Reproduce every line of the material below word for word, omitting the pictures from your answer.

Stored items
╭──

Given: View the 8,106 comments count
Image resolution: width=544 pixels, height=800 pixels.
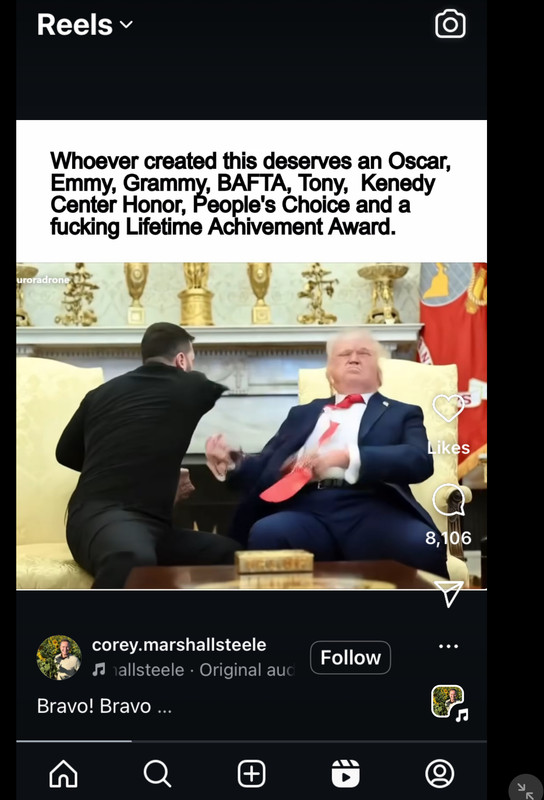Looking at the screenshot, I should [448, 538].
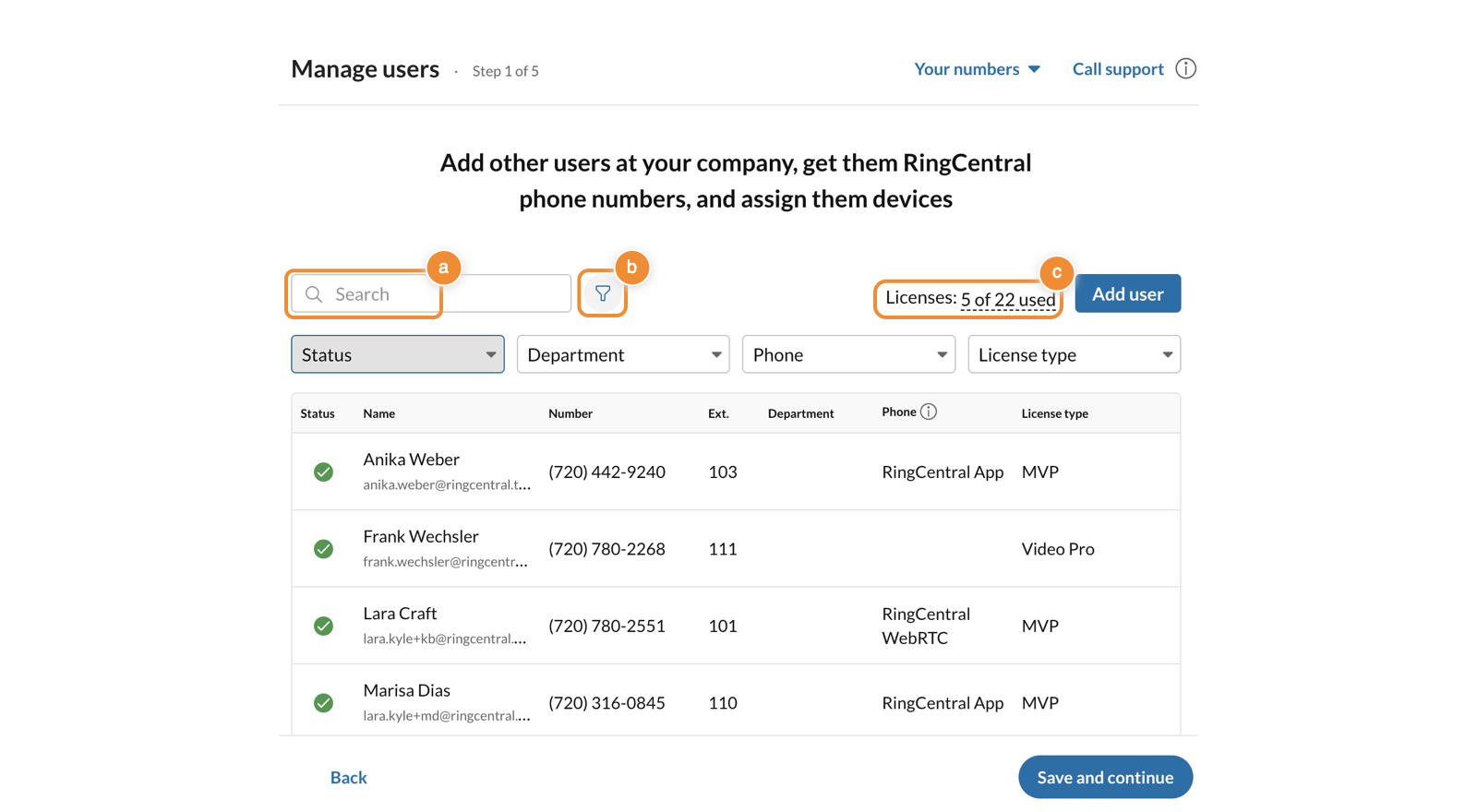Image resolution: width=1477 pixels, height=812 pixels.
Task: Open the Status filter dropdown
Action: coord(397,354)
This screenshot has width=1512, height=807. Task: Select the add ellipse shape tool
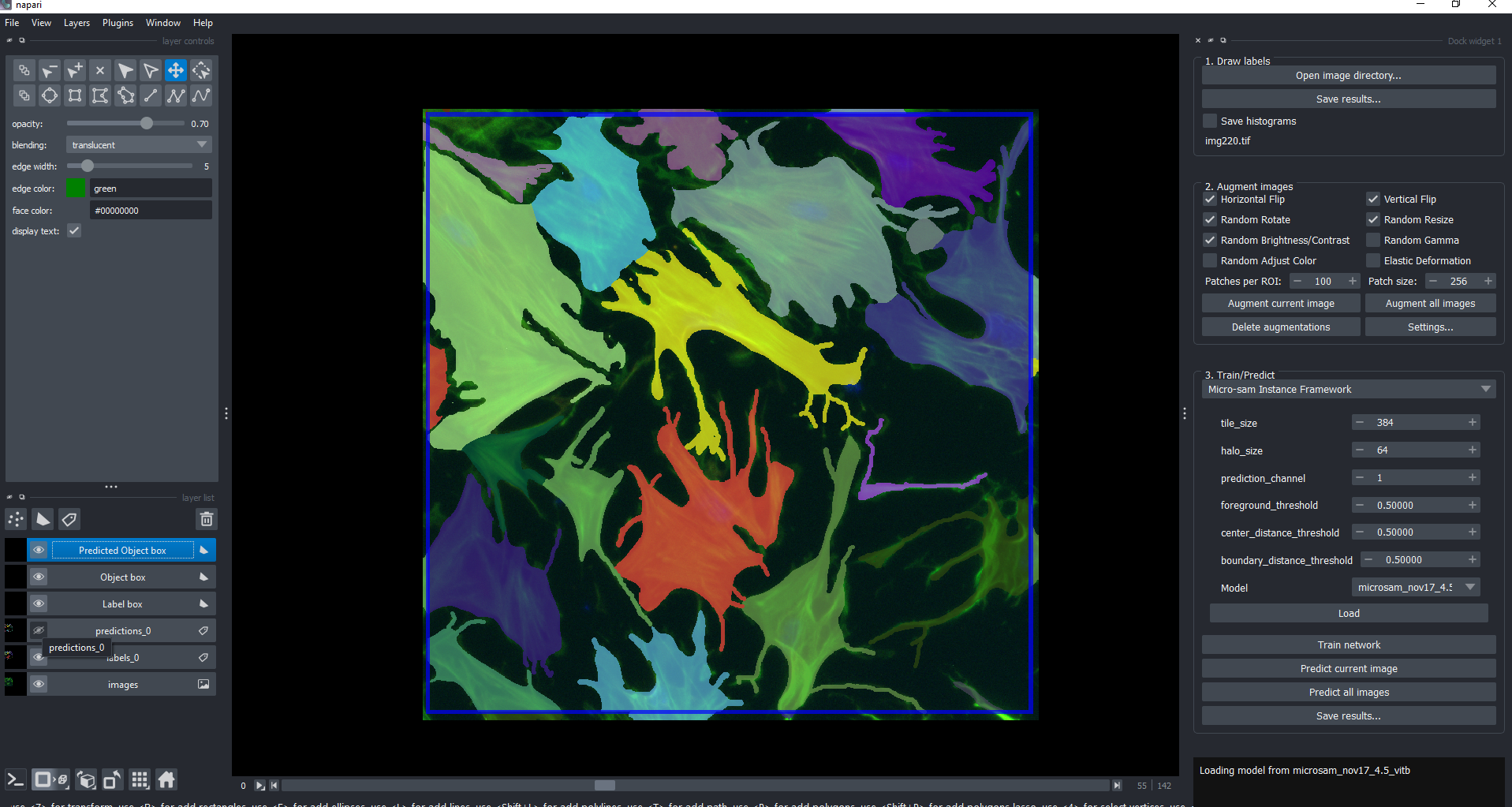point(50,95)
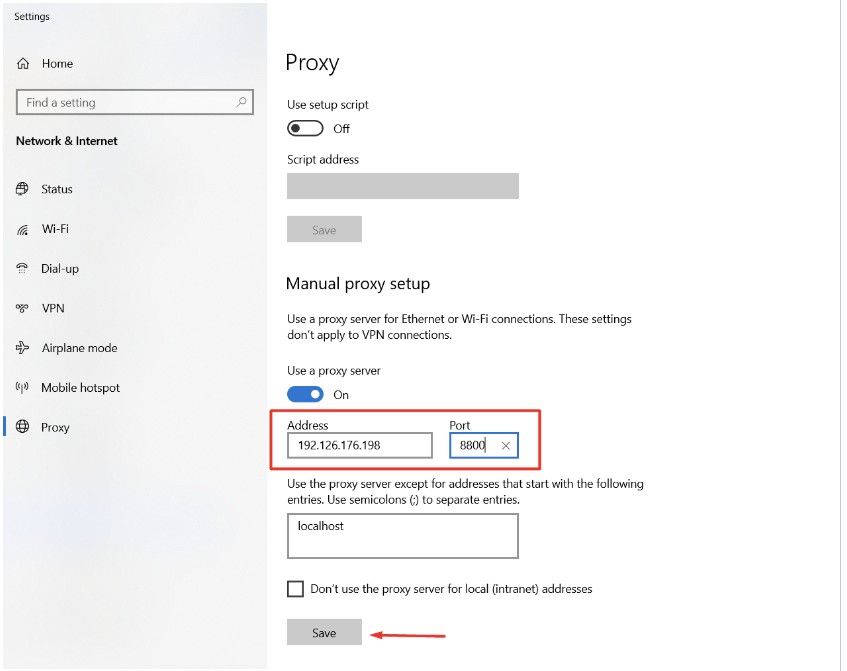Click the Status globe icon
Image resolution: width=847 pixels, height=671 pixels.
click(x=22, y=189)
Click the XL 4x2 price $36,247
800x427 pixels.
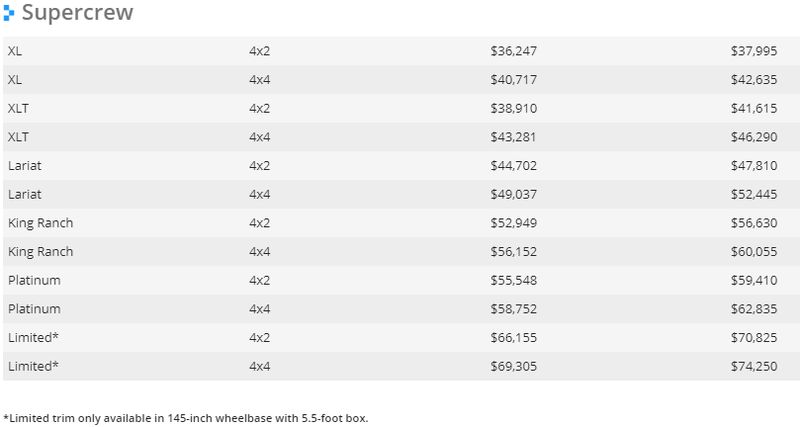pyautogui.click(x=513, y=51)
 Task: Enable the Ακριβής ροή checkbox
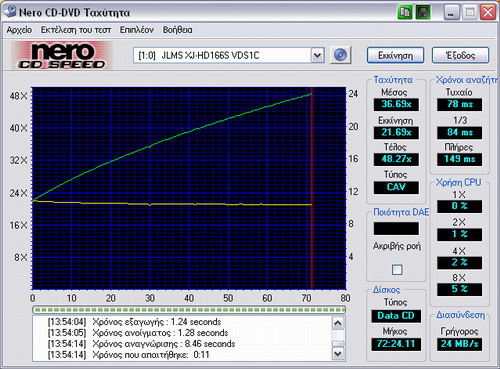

╰──

### [Complete answer]
Given: View the 8,106 comments count
Image resolution: width=544 pixels, height=800 pixels.
Looking at the screenshot, I should [448, 538].
Image resolution: width=1477 pixels, height=812 pixels.
Task: Open the Status filter dropdown
Action: coord(397,354)
This screenshot has width=1512, height=807. Task: Select the add ellipse shape tool
point(50,95)
Click the Status globe icon
Image resolution: width=847 pixels, height=671 pixels.
click(x=22, y=189)
Click the XL 4x2 price $36,247
800x427 pixels.
pyautogui.click(x=513, y=51)
 Task: Enable the Ακριβής ροή checkbox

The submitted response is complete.